In 1994, Byrd, who had by then written several award-winning volumes on Senate history, earned an honorary bachelor's degree from Marshall University. Byrd was 77 years old at the time. During this time, Byrd began to change his political views to reflect more traditionally Democratic leanings, eventually became a leading backer of civil rights and a pro-choice supporter. He also became an outspoken detractor of President George W. Bush's policies after the terrorist attacks of September 11, 2001. He opposed creating the Department of Homeland Security in 2002, and in 2003 criticized Bush's jet-landing on the aircraft carrier USS Abraham Lincoln to announce "Mission Accomplished" in toppling the regime of Saddam Hussein during the Iraq war.
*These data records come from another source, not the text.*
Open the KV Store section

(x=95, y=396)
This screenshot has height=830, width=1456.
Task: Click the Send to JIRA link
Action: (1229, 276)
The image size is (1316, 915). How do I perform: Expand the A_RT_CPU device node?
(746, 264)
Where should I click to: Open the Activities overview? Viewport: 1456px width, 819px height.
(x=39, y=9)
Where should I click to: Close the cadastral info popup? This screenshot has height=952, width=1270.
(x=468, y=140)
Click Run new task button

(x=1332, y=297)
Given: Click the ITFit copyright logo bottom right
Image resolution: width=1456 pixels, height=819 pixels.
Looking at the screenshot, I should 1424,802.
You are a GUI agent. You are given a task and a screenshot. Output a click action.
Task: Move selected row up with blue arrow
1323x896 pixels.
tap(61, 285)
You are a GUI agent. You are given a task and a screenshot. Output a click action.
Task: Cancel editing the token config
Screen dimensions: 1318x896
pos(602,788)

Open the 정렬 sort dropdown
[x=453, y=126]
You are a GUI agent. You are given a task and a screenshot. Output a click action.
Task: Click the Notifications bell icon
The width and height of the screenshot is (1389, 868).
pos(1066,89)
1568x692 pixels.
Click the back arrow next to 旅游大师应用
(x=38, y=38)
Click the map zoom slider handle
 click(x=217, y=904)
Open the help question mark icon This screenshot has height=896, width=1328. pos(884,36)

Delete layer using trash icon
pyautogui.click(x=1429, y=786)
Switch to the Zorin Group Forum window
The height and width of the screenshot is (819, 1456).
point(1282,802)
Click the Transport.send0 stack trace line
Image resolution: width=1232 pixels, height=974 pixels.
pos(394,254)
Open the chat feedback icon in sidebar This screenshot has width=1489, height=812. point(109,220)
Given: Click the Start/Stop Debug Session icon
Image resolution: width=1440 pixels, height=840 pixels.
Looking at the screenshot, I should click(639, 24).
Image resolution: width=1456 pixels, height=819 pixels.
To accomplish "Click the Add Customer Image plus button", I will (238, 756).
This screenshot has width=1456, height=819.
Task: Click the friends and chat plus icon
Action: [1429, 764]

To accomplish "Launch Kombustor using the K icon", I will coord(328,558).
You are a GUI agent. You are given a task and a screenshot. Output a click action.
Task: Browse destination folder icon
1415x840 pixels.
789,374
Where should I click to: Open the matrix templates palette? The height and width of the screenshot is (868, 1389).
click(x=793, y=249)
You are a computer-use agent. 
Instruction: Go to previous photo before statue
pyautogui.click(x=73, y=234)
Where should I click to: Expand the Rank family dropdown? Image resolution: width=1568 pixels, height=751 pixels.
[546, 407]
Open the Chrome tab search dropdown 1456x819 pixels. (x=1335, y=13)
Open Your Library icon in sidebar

On June 12, 2006, Byrd made history by became the longest serving U.S. Senator in the history of the United States. That November, he was elected to a ninth full term in the Senate. His wife would not get to share in Byrd's joy; Erma Byrd died March 25, 2006, after a protracted illness. When Byrd became the longest serving member of Congress in history on November 18, 2009, having served more than 20,775 days, Byrd remarked on the sadness of not sharing the moment with Erma. "My only regret is that my beloved wife, companion and confidant, my dear Erma, is not here with me," he said. "I know that she is looking down from the heavens smiling at me and saying, 'Congratulations my dear Robert—but don't let it go to your head.'"

Legacy and Death

Byrd died on June 28, 2010, at the age of 92. During his tenure, Byrd was elected to more leadership positions than any other Senator in history. At the time of his death, he was the highest-ranking Senator in the majority party, known as the President pro tempore. He served as the senior member of the Senate Appropriations Committee, was the Chairman of the Senate Appropriations Subcommittee on Homeland Security, and a member of the Senate Budget, Armed Services, and Rules and Administration Committees. He had cast more than 18,689 roll call votes—more votes than any other Senator in U.S. history—and held a 97 percent attendance record in his more than 50 years in the Senate.

Byrd is survived by daughters Mona and Marjorie, as well as six grandchildren and seven great-grandchildren.